Où diable est donc passé Satan?
Le magazine L’Actualité du 1er mars 2010 nous parle de Satan sous la plume de son chroniqueur Jacques Godbout. En faisant la promotion d’un ouvrage de Jacques Duquesne, intitulé Le diable, qui vient d’être publié chez Plon, Godbout nous
en met plein la vue.

Autre pays, autres moeurs. Des enfants chassent le diable hors de la ville, selon la coutume d'un festival traditionnel tenu à Pontevedra, Espagne.
Photo CNS/Miguel Vidal, Reuters
La thèse développée n’est pas nouvelle. Depuis quelques années, nos médias et chroniqueurs athées prennent un malin plaisir à enfoncer le clou pour “convertir” le bon peuple aux bienfaits de l’athéisme.
Belzébuth était, paraît-il, bien utile pour expliquer le Mal, nous dit Godbout. Quand on croyait en un Dieu bon, inventé par les hommes, il fallait bien avoir recours aux démons pour rendre crédible et expliquer toutes les horreurs de l’humanité. Alors, on aurait inventé Satan, avec l’enfer pour les mécréants.
Et notre chroniqueur athée se moque de son éducation religieuse en disant: «À l’âge de sept ans, j’étais en sécurité avec, à mes côtés, un ange gardien joliment emplumé qui pouvait chasser les démons». Et à l’adolescence, malgré les prédications des Jésuites, Godbout se vante d’avoir largué Satan pour aller danser en toute tranquillité avec les filles.

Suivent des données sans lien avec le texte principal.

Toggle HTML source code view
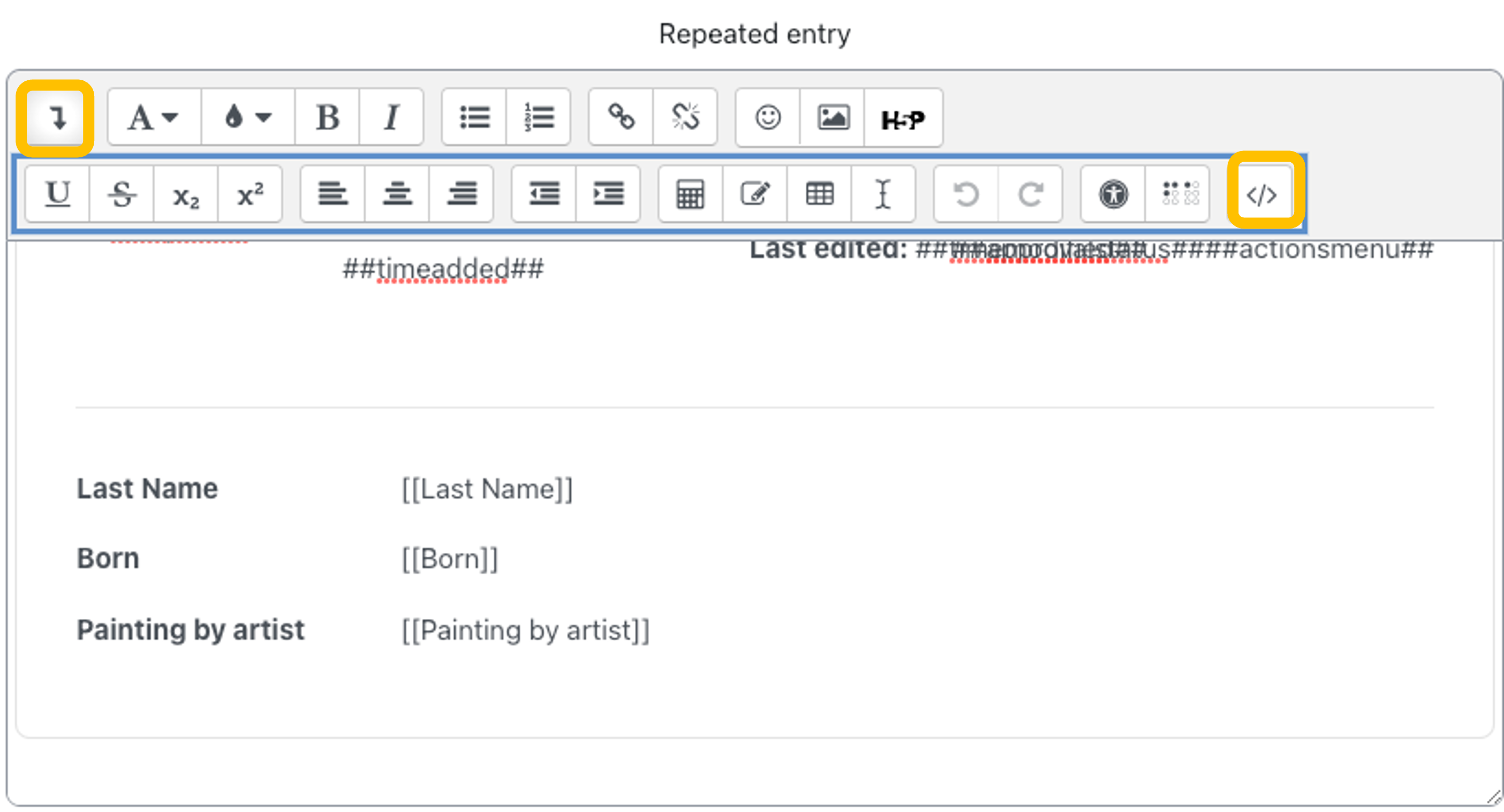Screen dimensions: 1504x812 (1261, 194)
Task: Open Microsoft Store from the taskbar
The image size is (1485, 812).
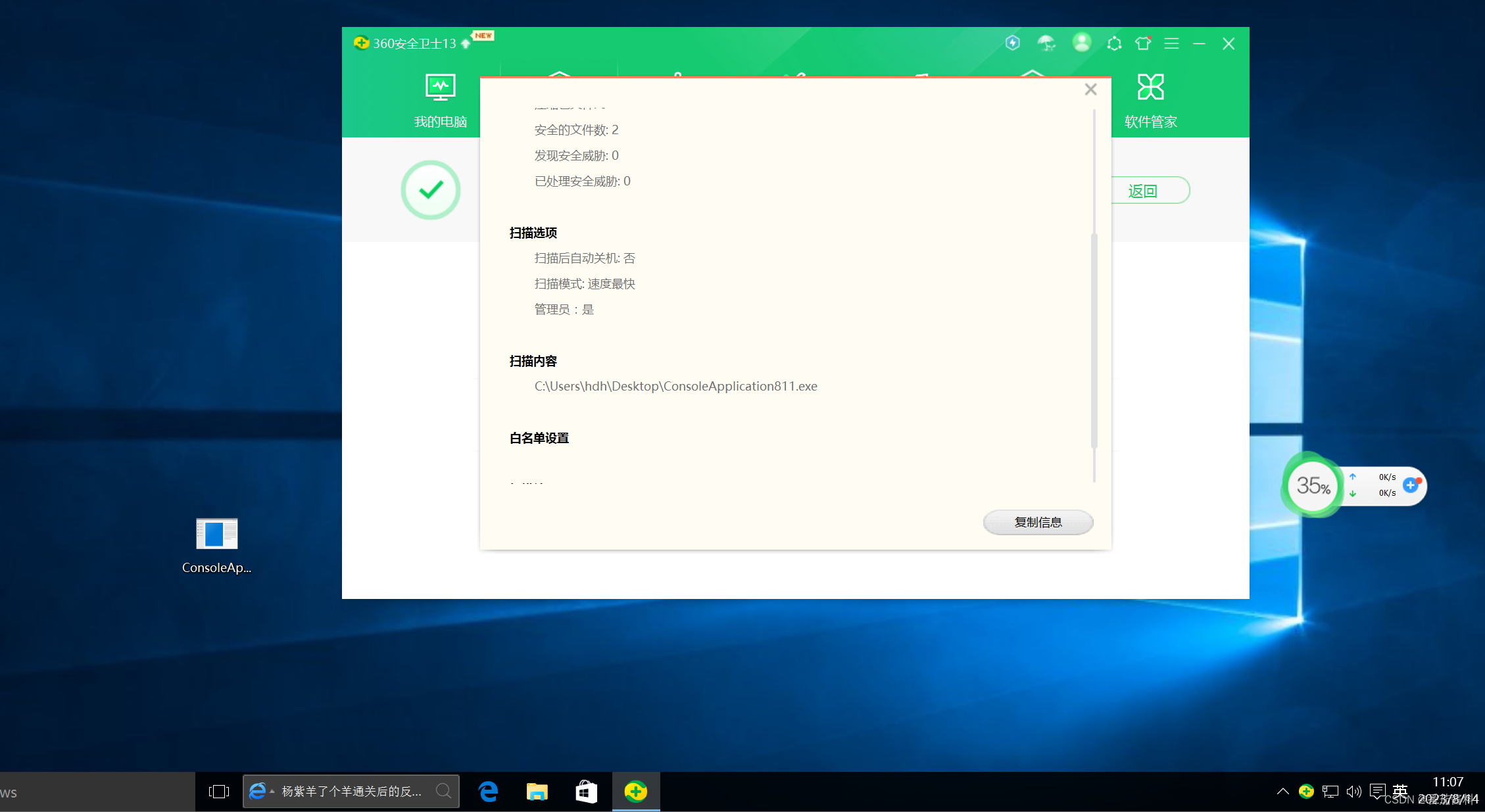Action: tap(585, 792)
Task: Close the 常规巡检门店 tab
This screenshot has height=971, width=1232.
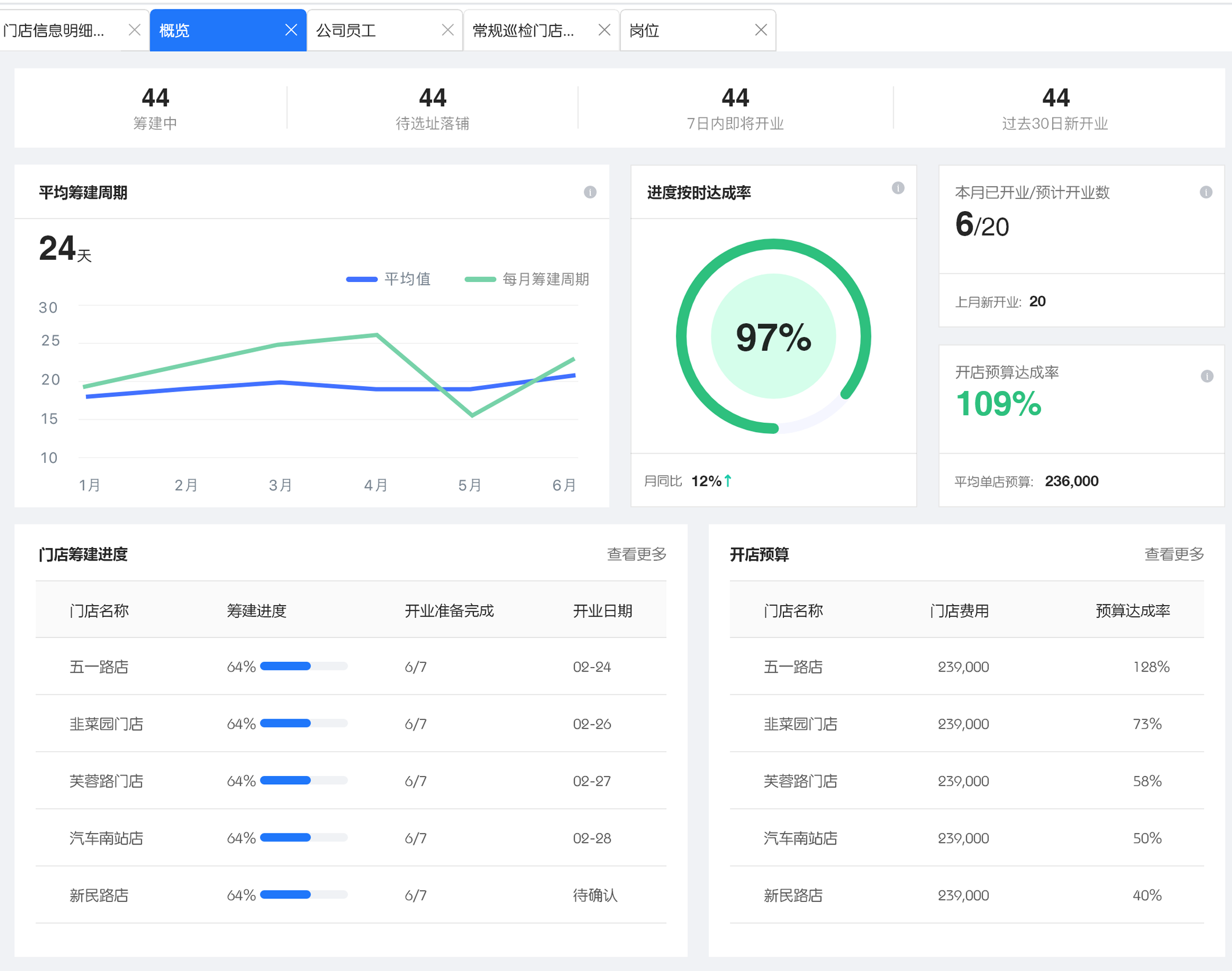Action: (604, 30)

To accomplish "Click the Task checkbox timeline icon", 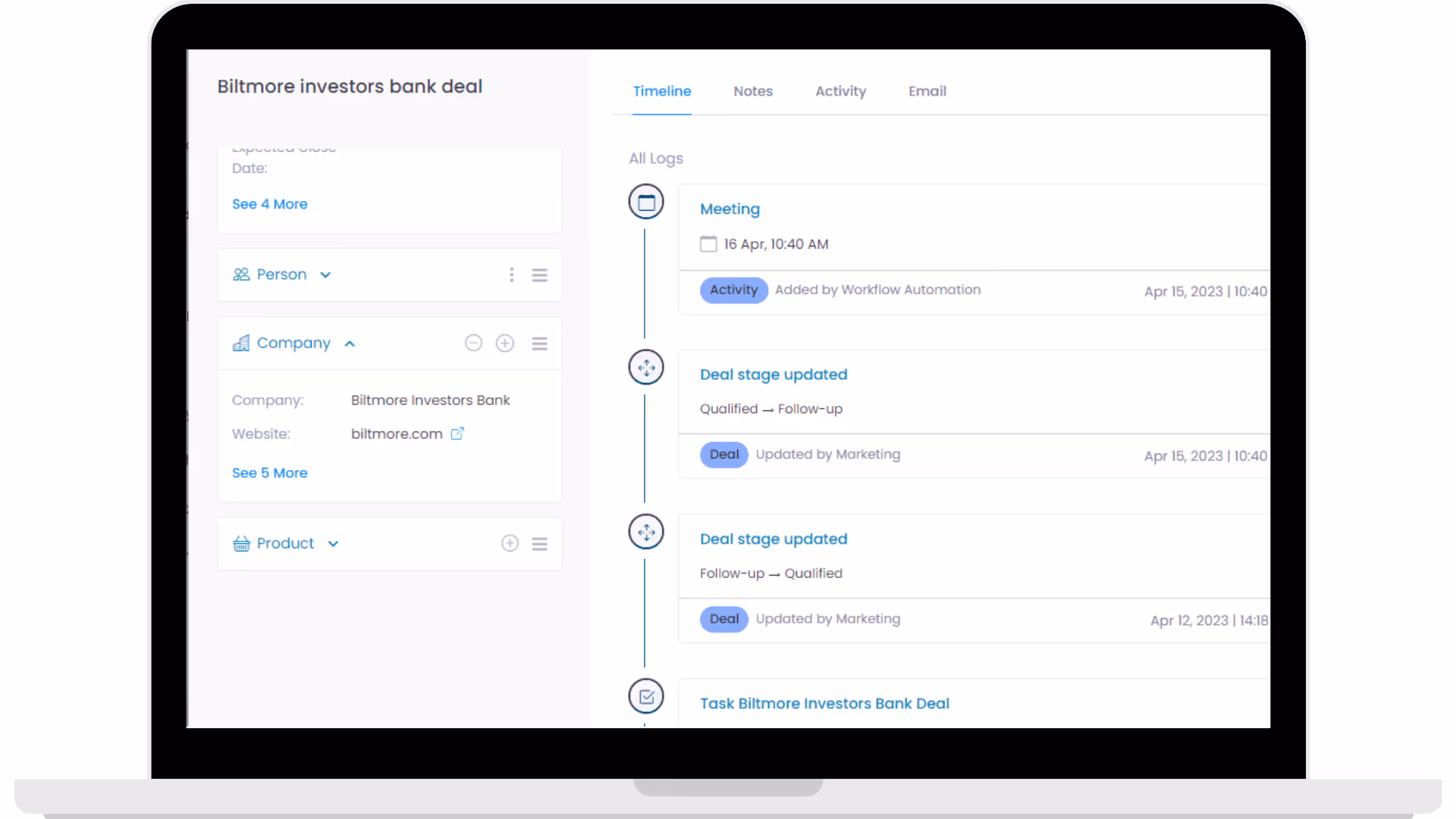I will point(646,697).
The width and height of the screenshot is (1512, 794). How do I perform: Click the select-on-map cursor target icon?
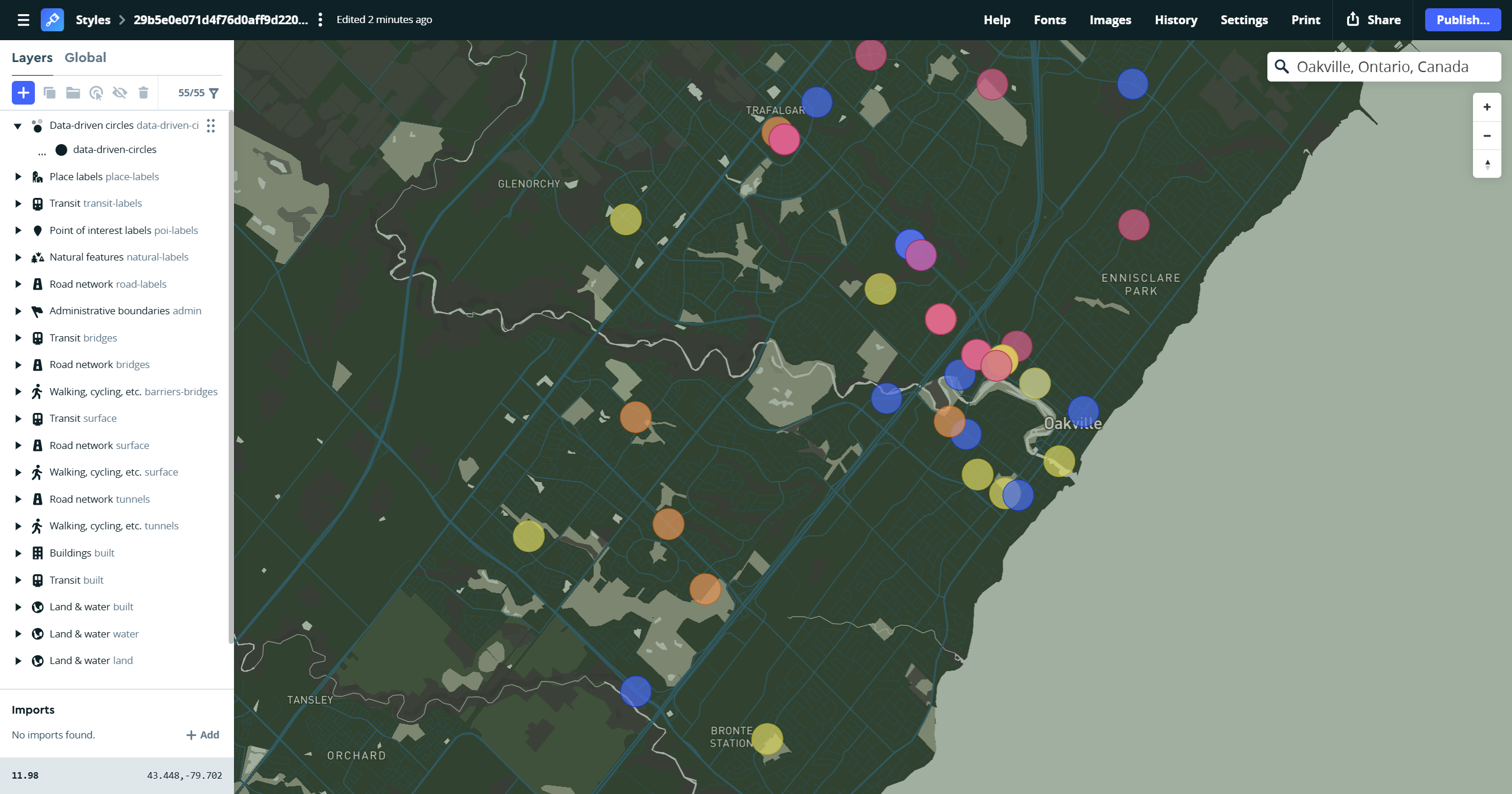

Notre chroniqueur proclame haut et fort que Freud a promulgué la mort du diable «en démontrant que le Mal n’est pas extérieur à la personne, que la démonologie est un bal masqué et que l’être humain projette sur Satan ses propres fantasmes».
Nietzsche a annoncé la mort de Dieu et Freud la mort du diable, voilà la thèse soutenue par Jacques Duquesne et applaudie par Jacques Godbout. Comme le Mal serait le sexe de la femme, le Bien, serait un homme, c’est-à-dire Dieu. Enfin, la mort du Diable est «le produit du discours féministe occidental, qui prône l’égalité des sexes», nous dit Godbout.
Dans notre monde païen, on se moque allègrement de Dieu et du Diable; celui-ci a réussi un tour de force diabolique en faisant accroire à un grand nombre de croyants, et même à certains prêtres et théologiens, qu’il n’existe pas. Pour Jacques Godbout, ce personnage “mythique” est très intéressant pour le cinéma et la littérature en inspirant les artistes qui nous racontent des histoires fantastiques.
Alors, Satan fait-il maintenant partie du folklore planétaire? Non, merci! Quand on voit l’état de notre monde, on constate que les forces du Mal sont à l’œuvre. Heureusement, les forces du Bien finiront par triompher, même si le Mal semble s’implanter un peu partout en se présentant comme le Bien.
L’enseignement de l’Église est limpide sur cette question. Satan et tous ses suppôts, amis et collaborateurs sont de terribles personnages en guerre contre Dieu espérant le triomphe du Mal à la grandeur de la planète.
Ne soyons pas dupes, il faut choisir son camp. On peut se ranger du côté des Godbout et Duquesne ou du côté de la Parole de Dieu qui nous donne l’heure juste dans ce dossier.
Nous vivons dans un monde où la structure de péché, comme le dénonçait Jean-Paul II, fait la loi dans nos pays postmodernes. On ne veut plus entendre parler ni de Dieu, ni de Satan. Allons-nous être dupes et suivre tous ces grands ténors de l’athéisme qui occupent toutes les tribunes?